* _Dataset records_
───

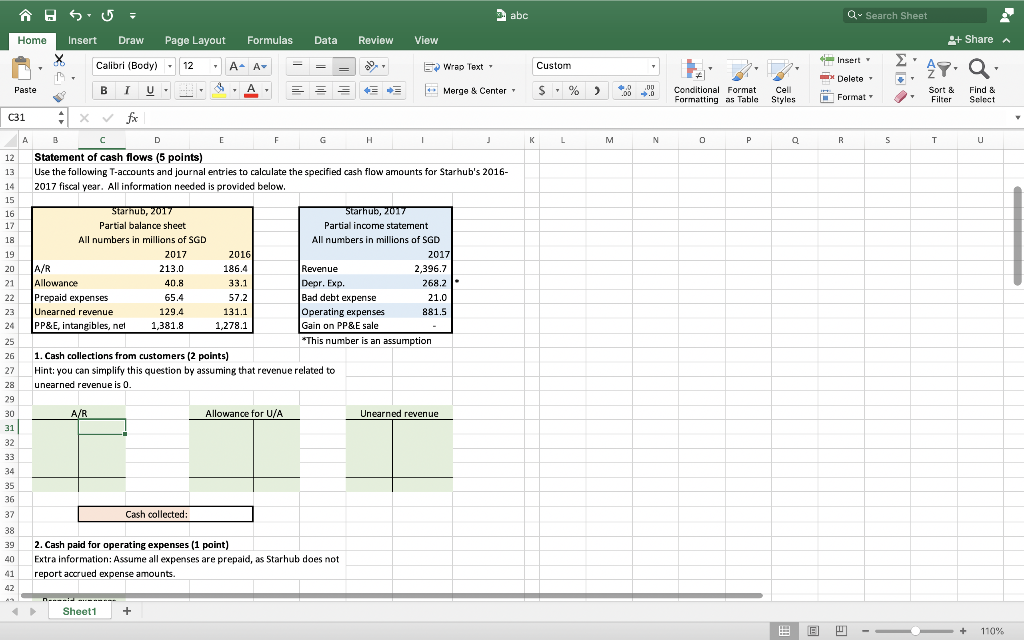Viewport: 1024px width, 640px height.
Task: Open the Calibri (Body) font name dropdown
Action: (171, 66)
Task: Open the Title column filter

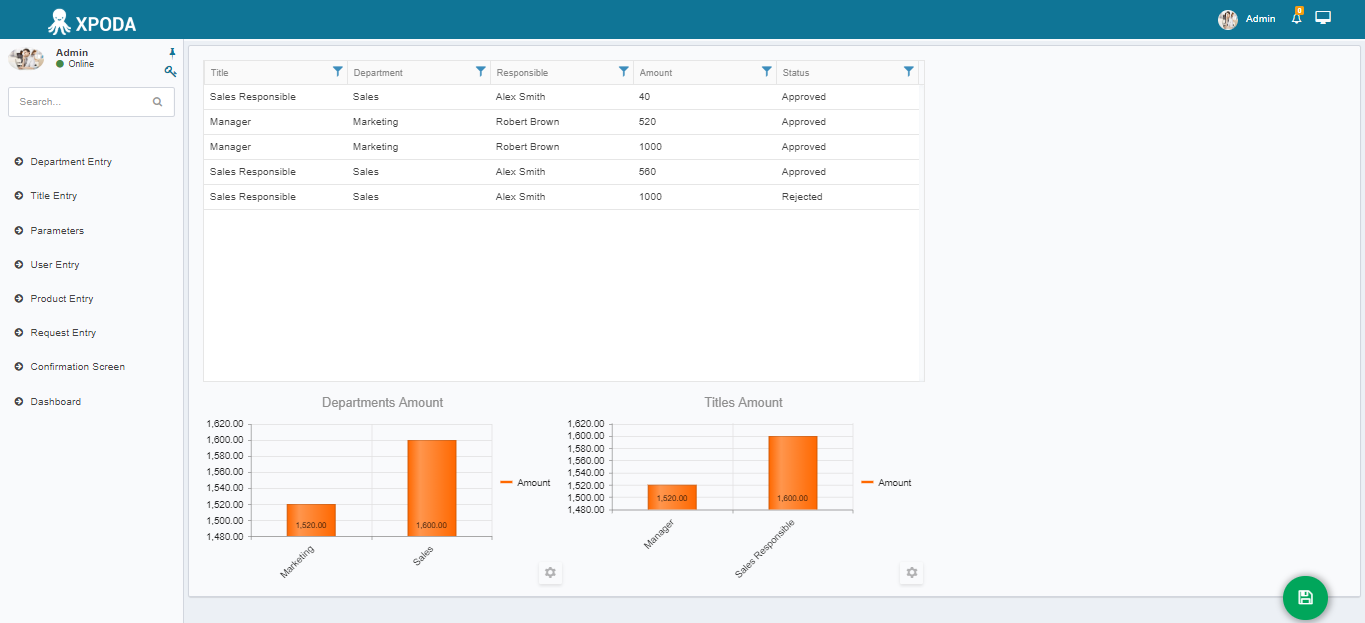Action: [x=338, y=71]
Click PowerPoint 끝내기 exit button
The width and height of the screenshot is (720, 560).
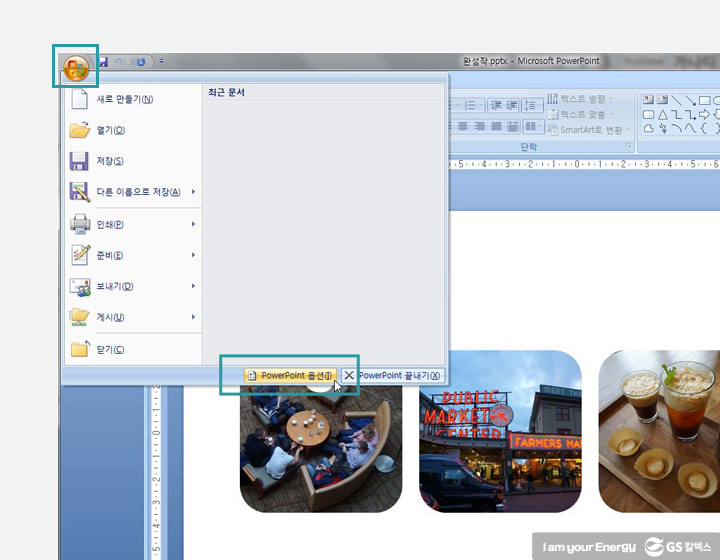tap(392, 375)
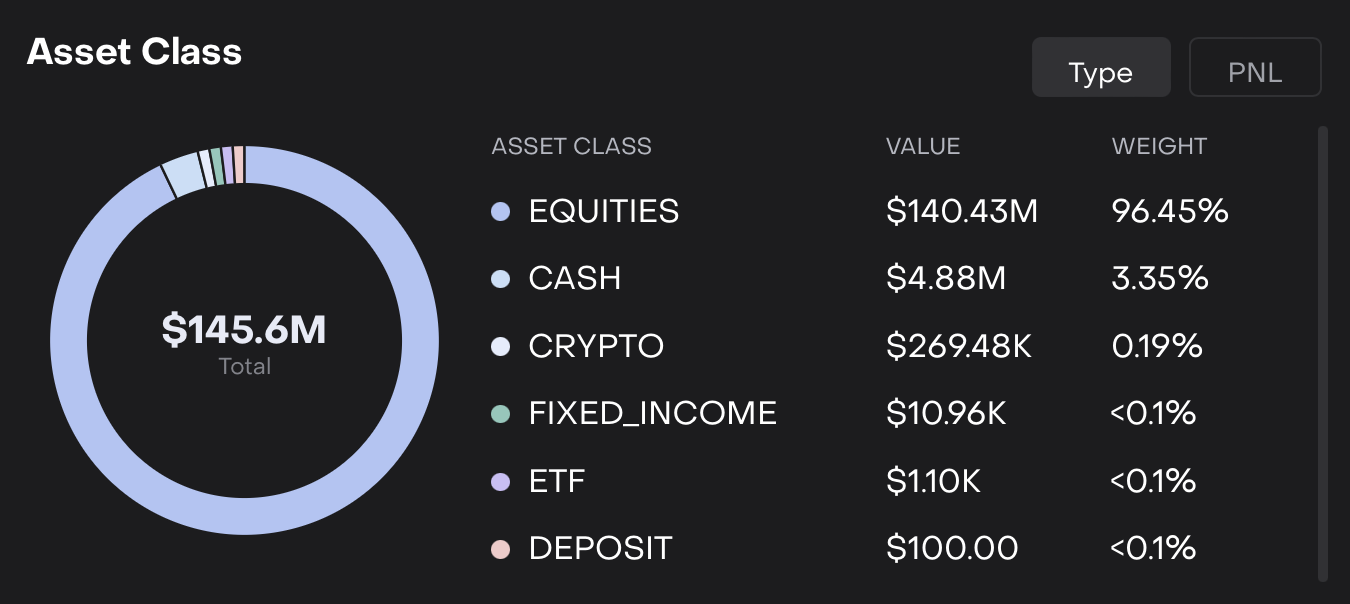This screenshot has height=604, width=1350.
Task: Click the EQUITIES legend color dot
Action: tap(501, 212)
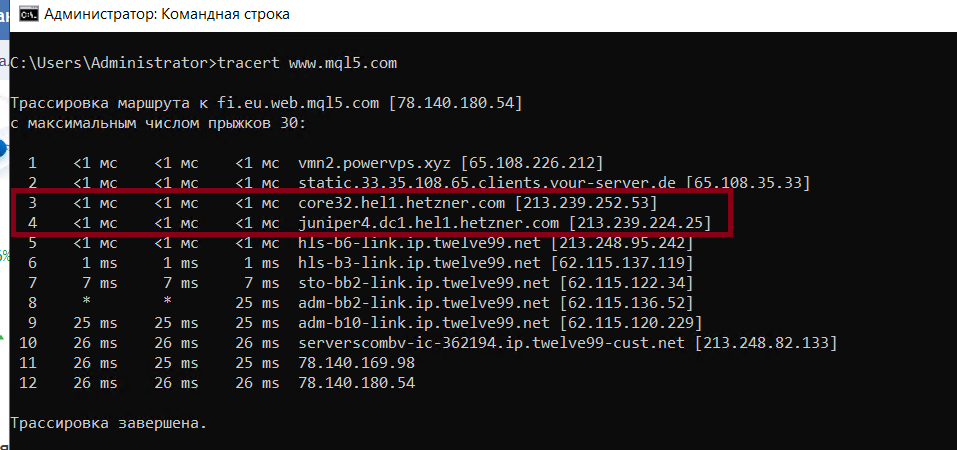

───

Retyped exactly, the lines from the one holding "Click PowerPoint 끝내기 exit button" through the last line of the data above are the whole answer. Pictures stay out.

* _Answer box_
Click PowerPoint 끝내기 exit button
The width and height of the screenshot is (720, 560).
tap(392, 375)
This screenshot has height=604, width=1350.
Task: Click the EQUITIES legend color dot
Action: tap(501, 212)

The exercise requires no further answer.